[Collected data]
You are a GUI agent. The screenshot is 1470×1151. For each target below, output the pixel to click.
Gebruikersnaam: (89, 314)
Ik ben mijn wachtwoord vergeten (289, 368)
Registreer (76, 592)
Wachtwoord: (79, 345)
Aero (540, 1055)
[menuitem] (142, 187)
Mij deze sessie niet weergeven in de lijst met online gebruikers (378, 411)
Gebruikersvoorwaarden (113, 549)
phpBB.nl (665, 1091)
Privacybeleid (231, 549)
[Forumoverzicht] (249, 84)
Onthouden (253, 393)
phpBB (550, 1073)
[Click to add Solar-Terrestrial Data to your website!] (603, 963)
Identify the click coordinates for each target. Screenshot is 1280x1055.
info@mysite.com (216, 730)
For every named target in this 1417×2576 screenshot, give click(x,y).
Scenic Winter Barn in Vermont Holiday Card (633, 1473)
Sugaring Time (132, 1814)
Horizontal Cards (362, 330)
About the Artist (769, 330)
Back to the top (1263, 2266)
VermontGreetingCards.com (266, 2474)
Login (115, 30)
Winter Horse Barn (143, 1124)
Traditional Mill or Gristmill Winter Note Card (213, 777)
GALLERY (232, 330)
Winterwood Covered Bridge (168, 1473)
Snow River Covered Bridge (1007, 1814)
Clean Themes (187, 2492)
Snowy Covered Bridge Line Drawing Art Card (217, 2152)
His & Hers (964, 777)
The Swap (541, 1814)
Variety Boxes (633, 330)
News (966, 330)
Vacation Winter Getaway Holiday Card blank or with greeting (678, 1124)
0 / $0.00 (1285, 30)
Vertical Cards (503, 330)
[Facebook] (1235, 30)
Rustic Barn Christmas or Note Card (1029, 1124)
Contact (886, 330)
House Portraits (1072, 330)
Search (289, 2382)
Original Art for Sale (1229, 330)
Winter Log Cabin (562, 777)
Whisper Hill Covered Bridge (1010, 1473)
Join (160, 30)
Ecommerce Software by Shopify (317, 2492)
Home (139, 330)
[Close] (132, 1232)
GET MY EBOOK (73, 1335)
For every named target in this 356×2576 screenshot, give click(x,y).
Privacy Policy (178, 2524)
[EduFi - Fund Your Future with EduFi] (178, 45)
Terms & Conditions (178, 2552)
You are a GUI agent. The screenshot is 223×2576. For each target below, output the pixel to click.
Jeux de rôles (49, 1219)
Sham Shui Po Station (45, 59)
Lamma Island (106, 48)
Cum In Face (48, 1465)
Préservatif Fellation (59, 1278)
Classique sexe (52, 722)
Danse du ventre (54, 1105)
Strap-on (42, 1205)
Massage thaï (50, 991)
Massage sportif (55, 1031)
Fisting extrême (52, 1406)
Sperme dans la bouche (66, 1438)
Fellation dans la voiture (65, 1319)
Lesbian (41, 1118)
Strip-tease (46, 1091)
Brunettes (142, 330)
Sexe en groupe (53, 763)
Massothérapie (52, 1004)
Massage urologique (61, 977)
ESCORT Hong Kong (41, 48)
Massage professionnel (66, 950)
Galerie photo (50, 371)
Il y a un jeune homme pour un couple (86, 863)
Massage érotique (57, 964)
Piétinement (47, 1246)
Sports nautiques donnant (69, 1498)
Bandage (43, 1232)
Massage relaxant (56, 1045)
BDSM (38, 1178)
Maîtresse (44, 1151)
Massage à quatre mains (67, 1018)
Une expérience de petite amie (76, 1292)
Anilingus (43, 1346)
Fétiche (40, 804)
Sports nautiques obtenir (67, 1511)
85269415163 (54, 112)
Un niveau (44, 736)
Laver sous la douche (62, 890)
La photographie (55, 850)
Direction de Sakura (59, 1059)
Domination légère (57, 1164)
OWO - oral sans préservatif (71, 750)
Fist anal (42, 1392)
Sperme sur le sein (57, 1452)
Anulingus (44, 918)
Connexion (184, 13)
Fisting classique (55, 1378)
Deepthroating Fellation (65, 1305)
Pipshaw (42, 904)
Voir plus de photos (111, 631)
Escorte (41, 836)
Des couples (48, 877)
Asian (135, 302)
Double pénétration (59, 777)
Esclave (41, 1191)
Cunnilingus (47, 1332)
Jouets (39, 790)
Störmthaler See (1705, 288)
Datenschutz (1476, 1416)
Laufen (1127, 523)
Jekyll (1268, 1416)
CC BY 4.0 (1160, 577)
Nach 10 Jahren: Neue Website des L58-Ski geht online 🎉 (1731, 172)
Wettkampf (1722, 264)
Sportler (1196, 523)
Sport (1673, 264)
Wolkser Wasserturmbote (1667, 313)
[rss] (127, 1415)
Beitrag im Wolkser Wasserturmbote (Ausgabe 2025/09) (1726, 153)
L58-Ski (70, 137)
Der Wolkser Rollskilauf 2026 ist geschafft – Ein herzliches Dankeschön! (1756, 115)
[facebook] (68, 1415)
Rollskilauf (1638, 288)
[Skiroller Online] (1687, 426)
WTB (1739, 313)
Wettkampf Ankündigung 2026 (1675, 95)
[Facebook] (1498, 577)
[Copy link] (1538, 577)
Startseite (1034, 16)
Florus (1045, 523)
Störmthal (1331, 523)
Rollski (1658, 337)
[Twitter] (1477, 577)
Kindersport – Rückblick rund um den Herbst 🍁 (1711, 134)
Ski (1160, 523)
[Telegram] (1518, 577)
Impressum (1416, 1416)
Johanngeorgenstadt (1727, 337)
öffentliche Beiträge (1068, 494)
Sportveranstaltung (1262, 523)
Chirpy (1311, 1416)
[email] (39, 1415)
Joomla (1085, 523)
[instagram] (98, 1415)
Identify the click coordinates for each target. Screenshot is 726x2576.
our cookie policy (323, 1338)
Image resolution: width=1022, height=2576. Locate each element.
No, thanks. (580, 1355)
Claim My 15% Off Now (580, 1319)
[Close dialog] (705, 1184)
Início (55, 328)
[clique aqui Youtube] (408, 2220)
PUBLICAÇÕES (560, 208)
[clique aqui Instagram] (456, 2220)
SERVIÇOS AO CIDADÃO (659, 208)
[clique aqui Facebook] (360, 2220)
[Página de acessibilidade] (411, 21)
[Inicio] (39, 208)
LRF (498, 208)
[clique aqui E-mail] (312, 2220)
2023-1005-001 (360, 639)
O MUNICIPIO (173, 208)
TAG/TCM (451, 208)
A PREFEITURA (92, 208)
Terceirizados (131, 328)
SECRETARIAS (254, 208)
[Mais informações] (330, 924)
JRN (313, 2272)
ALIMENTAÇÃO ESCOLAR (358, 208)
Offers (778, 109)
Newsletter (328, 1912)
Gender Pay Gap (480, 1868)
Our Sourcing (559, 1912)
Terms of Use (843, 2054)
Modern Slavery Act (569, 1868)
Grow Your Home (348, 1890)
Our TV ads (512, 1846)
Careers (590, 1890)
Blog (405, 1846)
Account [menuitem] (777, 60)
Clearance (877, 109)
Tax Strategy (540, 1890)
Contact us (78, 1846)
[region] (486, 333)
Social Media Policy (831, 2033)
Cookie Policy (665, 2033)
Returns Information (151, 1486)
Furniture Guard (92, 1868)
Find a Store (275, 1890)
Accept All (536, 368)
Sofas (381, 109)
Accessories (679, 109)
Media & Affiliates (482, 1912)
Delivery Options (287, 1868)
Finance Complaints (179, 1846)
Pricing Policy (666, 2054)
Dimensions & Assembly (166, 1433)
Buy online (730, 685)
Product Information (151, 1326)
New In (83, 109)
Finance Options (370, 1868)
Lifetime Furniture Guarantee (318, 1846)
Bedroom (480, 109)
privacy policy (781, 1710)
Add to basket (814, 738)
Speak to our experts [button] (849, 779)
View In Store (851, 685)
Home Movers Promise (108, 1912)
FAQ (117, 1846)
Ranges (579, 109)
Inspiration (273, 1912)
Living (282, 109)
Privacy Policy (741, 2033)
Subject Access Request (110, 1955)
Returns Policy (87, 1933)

- _YOUR INSTRUCTIONS_
As the answer, set down only the lines from the data above between the one holding "Privacy Policy (178, 2524)" and the one holding "85269415163 (54, 112)", inclusive, exactly as they read.

- _EXERCISE RESPONSE_
Privacy Policy (178, 2524)
[EduFi - Fund Your Future with EduFi] (178, 45)
Terms & Conditions (178, 2552)
You are a GUI agent. The screenshot is 223×2576. For each target below, output the pixel to click.
Jeux de rôles (49, 1219)
Sham Shui Po Station (45, 59)
Lamma Island (106, 48)
Cum In Face (48, 1465)
Préservatif Fellation (59, 1278)
Classique sexe (52, 722)
Danse du ventre (54, 1105)
Strap-on (42, 1205)
Massage thaï (50, 991)
Massage sportif (55, 1031)
Fisting extrême (52, 1406)
Sperme dans la bouche (66, 1438)
Fellation dans la voiture (65, 1319)
Lesbian (41, 1118)
Strip-tease (46, 1091)
Brunettes (142, 330)
Sexe en groupe (53, 763)
Massothérapie (52, 1004)
Massage urologique (61, 977)
ESCORT Hong Kong (41, 48)
Massage professionnel (66, 950)
Galerie photo (50, 371)
Il y a un jeune homme pour un couple (86, 863)
Massage érotique (57, 964)
Piétinement (47, 1246)
Sports nautiques donnant (69, 1498)
Bandage (43, 1232)
Massage relaxant (56, 1045)
BDSM (38, 1178)
Maîtresse (44, 1151)
Massage à quatre mains (67, 1018)
Une expérience de petite amie (76, 1292)
Anilingus (43, 1346)
Fétiche (40, 804)
Sports nautiques obtenir (67, 1511)
85269415163 (54, 112)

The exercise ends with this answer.